| What is needed |
Go line by line through the records below. Copy whichever lines contain the string "Lingerie".

| Material for the task |

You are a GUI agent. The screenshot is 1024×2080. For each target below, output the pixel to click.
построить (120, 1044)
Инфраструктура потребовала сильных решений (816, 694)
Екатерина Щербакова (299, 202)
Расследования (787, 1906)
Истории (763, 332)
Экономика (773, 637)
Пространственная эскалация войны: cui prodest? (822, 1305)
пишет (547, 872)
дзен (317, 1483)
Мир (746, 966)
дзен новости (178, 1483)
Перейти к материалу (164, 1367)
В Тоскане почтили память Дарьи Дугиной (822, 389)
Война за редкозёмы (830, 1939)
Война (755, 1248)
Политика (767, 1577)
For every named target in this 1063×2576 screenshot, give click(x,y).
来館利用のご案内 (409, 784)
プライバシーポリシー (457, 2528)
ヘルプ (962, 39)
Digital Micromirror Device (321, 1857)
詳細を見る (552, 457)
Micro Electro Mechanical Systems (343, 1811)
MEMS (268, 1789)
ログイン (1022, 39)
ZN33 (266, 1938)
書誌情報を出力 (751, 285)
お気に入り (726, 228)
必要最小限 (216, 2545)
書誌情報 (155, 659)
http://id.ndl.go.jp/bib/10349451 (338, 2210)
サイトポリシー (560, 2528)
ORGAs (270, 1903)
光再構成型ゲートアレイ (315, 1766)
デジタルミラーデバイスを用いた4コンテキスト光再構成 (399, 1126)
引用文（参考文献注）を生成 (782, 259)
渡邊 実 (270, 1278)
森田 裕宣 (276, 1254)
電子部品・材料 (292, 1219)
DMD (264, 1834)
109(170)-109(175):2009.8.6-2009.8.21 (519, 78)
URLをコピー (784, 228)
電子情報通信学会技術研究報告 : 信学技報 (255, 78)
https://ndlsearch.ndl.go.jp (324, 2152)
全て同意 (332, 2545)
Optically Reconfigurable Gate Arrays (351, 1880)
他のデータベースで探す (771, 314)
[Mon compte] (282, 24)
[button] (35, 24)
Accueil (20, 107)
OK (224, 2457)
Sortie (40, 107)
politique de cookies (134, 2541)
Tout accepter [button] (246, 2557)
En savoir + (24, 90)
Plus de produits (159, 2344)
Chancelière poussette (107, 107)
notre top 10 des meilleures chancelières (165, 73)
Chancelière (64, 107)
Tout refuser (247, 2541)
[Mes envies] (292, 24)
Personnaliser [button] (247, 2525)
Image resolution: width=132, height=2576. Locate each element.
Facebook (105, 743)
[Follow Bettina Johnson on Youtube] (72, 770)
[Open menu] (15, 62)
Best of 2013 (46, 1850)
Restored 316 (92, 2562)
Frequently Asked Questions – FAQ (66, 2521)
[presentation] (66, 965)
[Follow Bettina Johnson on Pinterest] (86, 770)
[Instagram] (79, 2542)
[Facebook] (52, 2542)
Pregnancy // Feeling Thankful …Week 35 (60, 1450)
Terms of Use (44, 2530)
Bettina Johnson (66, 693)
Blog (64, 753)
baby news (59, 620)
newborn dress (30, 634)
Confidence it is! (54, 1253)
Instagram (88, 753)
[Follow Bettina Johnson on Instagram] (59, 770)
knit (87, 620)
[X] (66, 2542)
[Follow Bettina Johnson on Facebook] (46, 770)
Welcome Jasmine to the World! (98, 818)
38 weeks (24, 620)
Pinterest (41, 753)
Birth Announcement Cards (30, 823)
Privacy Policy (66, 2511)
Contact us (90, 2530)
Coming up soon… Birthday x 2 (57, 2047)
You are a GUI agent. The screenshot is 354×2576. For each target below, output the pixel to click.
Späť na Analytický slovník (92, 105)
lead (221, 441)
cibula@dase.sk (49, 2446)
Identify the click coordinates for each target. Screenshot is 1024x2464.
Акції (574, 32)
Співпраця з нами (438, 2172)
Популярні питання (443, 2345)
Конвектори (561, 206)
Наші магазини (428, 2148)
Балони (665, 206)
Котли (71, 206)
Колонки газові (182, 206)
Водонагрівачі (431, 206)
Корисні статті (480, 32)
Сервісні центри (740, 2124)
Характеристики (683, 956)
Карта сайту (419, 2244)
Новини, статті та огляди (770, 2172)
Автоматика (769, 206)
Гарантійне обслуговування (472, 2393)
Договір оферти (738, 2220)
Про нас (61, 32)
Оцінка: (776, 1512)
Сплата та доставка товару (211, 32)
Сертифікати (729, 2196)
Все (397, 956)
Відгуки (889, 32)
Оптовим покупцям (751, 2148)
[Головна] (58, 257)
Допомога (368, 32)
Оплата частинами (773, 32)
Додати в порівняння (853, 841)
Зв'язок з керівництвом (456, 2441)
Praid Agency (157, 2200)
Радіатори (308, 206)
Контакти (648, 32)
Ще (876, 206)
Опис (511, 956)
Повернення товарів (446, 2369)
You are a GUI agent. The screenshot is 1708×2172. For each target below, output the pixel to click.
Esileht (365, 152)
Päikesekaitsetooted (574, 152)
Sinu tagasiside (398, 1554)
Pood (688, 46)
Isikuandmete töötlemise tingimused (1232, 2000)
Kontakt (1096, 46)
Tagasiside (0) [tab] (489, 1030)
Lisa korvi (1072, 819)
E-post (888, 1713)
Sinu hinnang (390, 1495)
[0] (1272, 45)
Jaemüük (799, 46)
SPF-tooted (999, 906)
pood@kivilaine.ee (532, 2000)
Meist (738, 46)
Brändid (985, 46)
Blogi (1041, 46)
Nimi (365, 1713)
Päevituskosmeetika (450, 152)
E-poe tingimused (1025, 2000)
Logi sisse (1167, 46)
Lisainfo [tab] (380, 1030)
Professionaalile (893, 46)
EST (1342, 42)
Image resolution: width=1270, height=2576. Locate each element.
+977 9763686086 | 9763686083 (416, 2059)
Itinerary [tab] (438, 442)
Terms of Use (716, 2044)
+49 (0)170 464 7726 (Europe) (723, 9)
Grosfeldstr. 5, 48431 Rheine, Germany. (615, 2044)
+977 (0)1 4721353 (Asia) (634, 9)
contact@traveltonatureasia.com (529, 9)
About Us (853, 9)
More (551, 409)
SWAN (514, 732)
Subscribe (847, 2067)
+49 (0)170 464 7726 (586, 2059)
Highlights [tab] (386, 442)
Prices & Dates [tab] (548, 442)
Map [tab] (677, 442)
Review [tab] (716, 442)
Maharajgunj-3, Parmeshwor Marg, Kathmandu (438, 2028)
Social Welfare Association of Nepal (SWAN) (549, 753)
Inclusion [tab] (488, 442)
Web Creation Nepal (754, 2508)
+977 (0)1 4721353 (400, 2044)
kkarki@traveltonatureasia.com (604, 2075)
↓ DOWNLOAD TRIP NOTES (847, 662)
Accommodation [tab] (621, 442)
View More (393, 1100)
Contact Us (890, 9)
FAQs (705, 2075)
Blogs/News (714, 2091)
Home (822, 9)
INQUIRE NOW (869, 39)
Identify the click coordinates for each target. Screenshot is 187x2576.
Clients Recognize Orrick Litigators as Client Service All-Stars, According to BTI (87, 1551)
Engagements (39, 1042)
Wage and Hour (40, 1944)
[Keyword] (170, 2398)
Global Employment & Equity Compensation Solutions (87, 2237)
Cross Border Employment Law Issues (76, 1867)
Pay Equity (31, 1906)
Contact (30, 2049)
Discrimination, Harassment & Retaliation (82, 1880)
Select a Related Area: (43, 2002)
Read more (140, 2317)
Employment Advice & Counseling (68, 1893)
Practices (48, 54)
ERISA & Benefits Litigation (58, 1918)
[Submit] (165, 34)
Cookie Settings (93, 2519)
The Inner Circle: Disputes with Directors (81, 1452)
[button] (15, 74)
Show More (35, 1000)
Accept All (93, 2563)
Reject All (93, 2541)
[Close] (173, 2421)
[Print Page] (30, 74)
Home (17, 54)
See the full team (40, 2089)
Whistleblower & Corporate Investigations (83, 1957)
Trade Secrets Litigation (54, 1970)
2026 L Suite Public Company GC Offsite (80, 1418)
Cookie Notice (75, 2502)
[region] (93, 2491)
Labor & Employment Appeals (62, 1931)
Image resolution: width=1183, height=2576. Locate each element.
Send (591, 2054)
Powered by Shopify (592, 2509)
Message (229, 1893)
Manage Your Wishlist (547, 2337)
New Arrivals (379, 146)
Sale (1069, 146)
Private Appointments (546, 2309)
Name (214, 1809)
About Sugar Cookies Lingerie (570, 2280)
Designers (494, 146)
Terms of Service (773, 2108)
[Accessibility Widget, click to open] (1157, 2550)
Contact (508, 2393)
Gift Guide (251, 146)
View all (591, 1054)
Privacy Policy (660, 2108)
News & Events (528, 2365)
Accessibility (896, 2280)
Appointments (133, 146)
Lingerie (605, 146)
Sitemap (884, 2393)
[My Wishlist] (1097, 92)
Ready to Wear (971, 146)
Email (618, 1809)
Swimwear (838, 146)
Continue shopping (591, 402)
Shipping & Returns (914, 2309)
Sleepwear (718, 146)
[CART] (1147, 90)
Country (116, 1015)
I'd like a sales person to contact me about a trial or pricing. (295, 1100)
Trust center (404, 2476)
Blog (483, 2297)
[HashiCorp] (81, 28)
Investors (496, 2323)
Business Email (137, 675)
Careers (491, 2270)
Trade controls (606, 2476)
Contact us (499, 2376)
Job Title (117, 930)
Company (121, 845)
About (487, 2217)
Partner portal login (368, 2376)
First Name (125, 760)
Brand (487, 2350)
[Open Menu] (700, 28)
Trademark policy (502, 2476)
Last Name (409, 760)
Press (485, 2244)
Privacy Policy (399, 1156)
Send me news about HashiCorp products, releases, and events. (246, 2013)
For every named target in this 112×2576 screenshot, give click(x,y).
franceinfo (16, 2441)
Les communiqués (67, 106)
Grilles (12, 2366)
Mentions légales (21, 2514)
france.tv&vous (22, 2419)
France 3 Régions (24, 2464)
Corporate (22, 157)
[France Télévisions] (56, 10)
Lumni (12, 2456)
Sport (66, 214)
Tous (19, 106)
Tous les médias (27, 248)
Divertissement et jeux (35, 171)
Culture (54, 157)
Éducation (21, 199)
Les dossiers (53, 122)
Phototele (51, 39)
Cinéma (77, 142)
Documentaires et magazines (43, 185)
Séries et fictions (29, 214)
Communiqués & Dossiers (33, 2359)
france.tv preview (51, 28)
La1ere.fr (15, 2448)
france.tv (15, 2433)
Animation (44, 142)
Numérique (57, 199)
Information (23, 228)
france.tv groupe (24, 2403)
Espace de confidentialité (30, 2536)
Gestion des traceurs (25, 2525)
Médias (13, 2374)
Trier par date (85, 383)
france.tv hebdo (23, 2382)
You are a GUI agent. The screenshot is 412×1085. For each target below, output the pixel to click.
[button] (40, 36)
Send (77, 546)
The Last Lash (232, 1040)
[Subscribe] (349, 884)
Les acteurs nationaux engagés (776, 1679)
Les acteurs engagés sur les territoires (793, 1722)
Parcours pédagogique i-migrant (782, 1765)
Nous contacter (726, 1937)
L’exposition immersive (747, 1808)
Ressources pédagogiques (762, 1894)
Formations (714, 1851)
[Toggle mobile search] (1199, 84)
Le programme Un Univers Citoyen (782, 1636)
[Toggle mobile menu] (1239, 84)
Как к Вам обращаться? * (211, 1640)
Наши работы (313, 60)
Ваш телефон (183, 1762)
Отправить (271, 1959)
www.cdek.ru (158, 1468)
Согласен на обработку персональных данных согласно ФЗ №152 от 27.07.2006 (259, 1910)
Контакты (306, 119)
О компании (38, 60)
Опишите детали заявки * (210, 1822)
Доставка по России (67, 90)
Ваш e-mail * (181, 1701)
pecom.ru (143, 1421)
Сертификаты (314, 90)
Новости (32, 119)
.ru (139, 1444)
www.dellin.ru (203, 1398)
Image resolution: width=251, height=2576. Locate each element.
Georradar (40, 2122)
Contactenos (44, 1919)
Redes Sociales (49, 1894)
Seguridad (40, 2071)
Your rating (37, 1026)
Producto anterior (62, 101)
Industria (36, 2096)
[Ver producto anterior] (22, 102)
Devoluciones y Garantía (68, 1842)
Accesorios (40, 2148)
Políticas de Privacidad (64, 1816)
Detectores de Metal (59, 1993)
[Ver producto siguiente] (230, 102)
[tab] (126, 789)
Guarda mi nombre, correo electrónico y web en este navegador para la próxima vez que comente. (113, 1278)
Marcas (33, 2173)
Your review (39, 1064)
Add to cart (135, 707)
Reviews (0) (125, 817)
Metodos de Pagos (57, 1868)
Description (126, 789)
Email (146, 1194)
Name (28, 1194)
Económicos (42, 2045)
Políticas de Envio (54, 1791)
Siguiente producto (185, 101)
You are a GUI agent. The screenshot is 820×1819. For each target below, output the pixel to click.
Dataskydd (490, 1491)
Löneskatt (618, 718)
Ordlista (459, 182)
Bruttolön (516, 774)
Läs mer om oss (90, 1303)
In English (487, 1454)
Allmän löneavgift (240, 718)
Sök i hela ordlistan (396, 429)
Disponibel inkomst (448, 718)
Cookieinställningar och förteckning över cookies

| Exercise output |
About Sugar Cookies Lingerie (570, 2280)
Lingerie (605, 146)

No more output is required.